Helena Corleta, MD., Obstretics & Gynecology Specialist. General Surgery Specialist. Ph.D. in Human Reproduction by Ludwig Maximilian University-Germany.

Alternative names:

Thrush, vaginal yeast infection

Vaginal candidiasis

Also known as vaginal moniliasis. Candida is a fungus usually present in the gastrointestinal tract and perianal region. It grows well in the vagina’s acid environment and is able to colonize it. The control of its growth depends on the presence of other microorganisms in the normal vaginal flora. Many times, it appears when an imbalance occurs among the inhabitants of the normal vaginal flora. The organism’s resistance decreases due to the use of wide-spectrum antibiotics, pregnancy, diabetes, infections, diseases that cause immune deficiency as AIDS, excessive carbohydrate intake, or use of some medications, such as oral contraceptives and corticoids.

Candidiasis is not considered a sexually transmitted disease (STD); however, a sexual partner may experience symptoms like itching or penile irritation. The most common symptoms in women are thick discharge resembling milk cream, as a rule accompanied by itching and intensive irritation of the vagina and vulva that may become worse at the menstruation period and with sexual intercourse.

Clinical examination and the performance of a direct vaginal discharge test in saline solution or using 10% potassium hydroxide reveal the fungus’s presence.

Treatment includes the use of antifungal agents administered in vaginal creams or ovules, or orally.
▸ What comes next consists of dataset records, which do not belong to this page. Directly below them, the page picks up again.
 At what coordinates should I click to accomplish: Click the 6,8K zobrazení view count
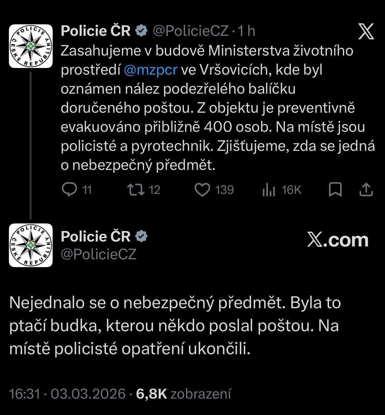coord(183,393)
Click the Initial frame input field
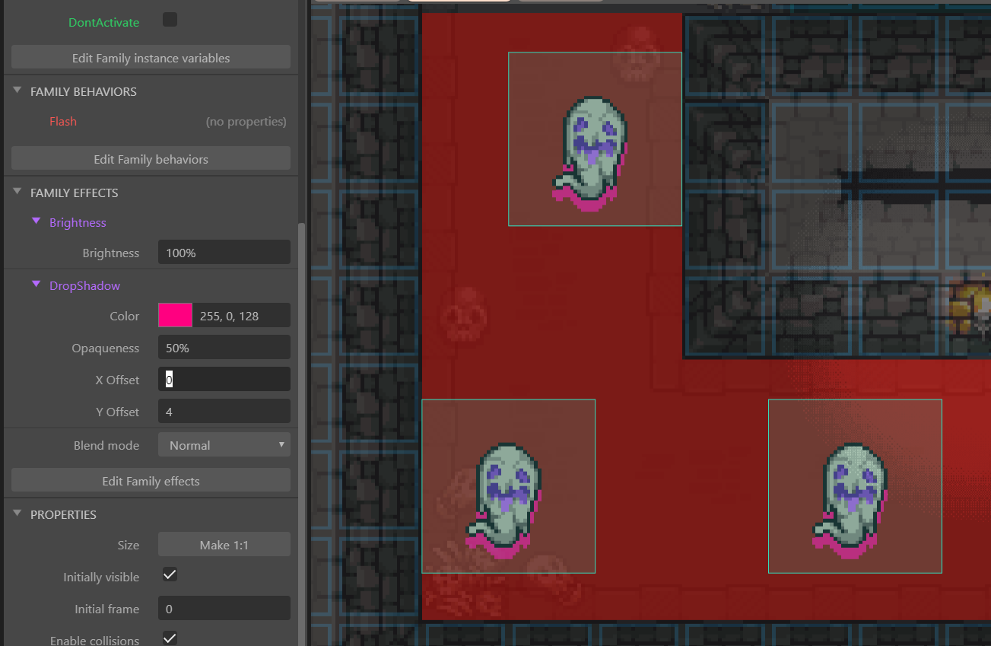This screenshot has width=991, height=646. [x=224, y=609]
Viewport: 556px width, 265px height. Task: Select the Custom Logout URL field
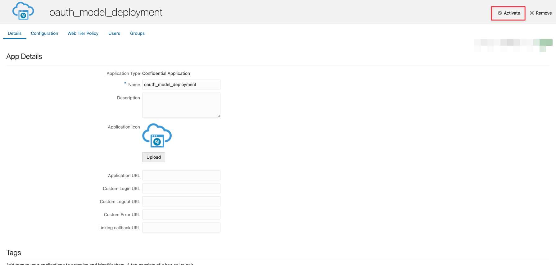point(181,202)
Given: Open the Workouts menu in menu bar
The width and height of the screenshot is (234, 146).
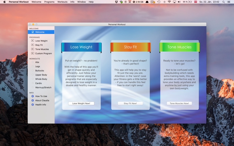Looking at the screenshot, I should (x=62, y=2).
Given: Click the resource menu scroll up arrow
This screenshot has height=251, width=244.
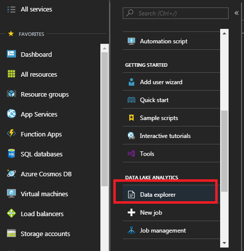Looking at the screenshot, I should tap(224, 33).
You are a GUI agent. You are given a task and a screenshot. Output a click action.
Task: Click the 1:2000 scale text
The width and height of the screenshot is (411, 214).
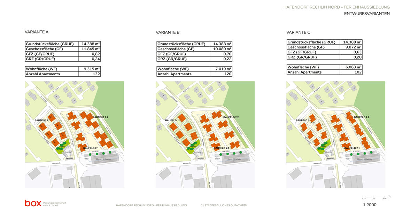pos(370,205)
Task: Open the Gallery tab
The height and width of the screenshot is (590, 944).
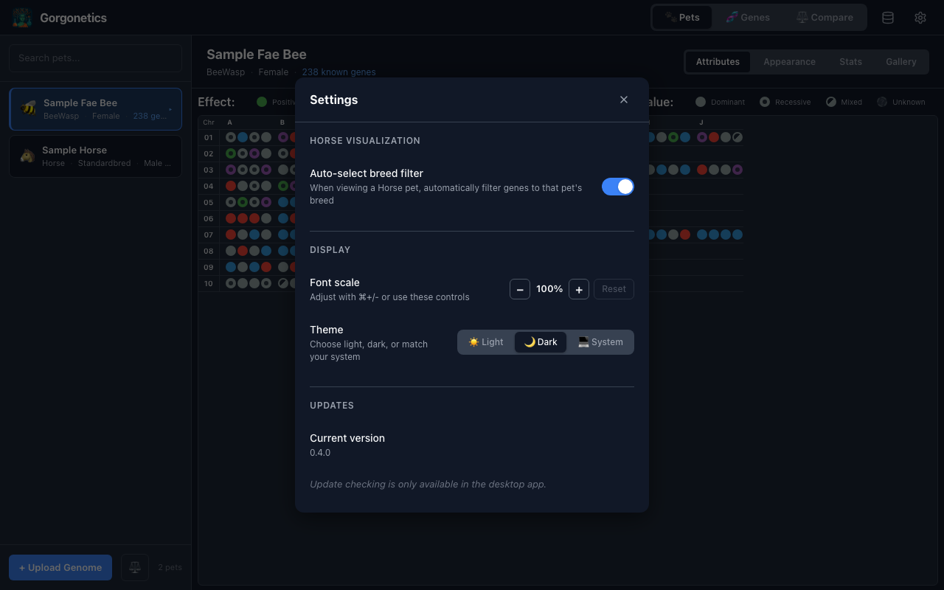Action: click(900, 62)
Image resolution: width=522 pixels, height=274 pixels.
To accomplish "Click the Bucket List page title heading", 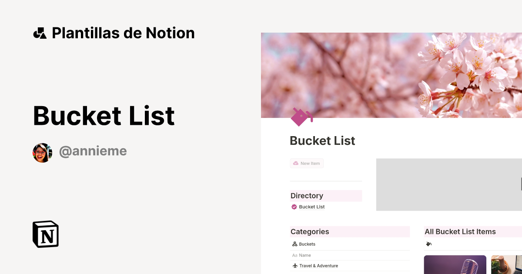I will tap(322, 140).
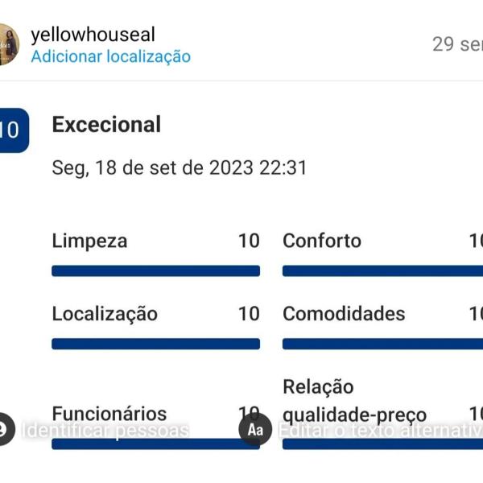Tap the Identificar pessoas person icon
The width and height of the screenshot is (483, 483).
(5, 428)
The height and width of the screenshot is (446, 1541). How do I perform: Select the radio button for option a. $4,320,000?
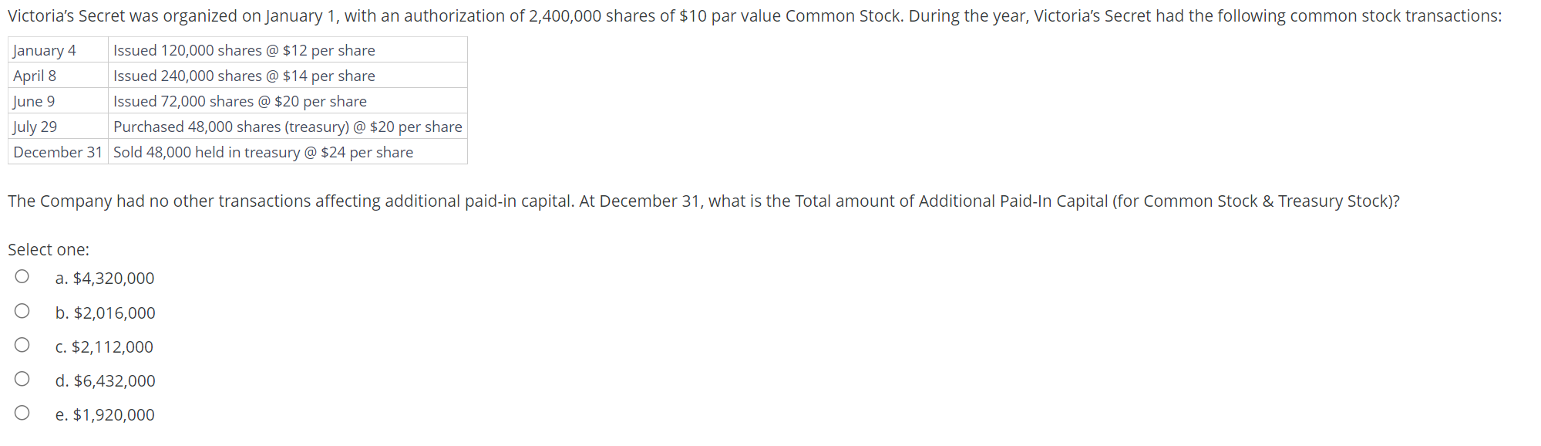[22, 277]
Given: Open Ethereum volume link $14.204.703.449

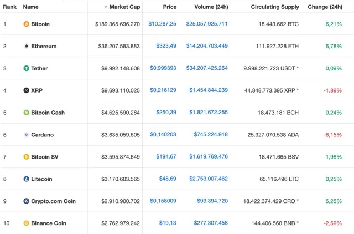Looking at the screenshot, I should 207,45.
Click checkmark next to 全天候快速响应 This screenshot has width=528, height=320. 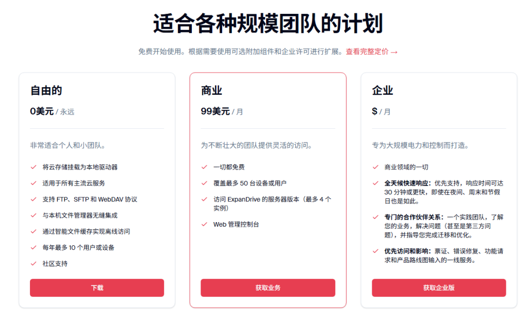point(375,183)
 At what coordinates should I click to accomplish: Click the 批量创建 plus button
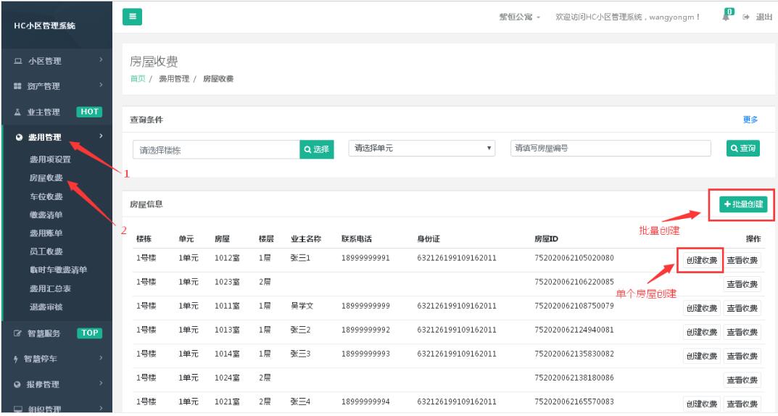pos(743,204)
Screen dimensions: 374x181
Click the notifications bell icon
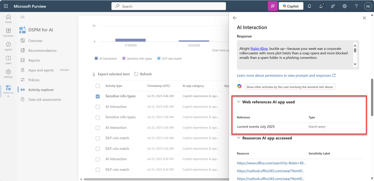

Prevention highlights proper hygiene and the use of cotton underwear, avoiding heat and moisture in the genital area.

Bacterial vaginosis

Also known as non-specific vaginitis, it is the most common cause of vaginitis. It isn’t considered as an STD, since it’s been noted in non-sexually active young women and nuns. It’s caused by a change in the normal vaginal flora, with a decrease in the concentration of lactobacilli and prevalence of a bacterial species over the others, chiefly Gardnerella vaginalis. A grayish-whitish vaginal discharge with a fishy odor is the characteristic symptom. Vulvar itching and irritation are rare. The diagnosis is achieved by direct exam with identification of cells called clue cells and the release of the typical odor in the amine test. Treatment is conducted with the use of specific vaginal creams.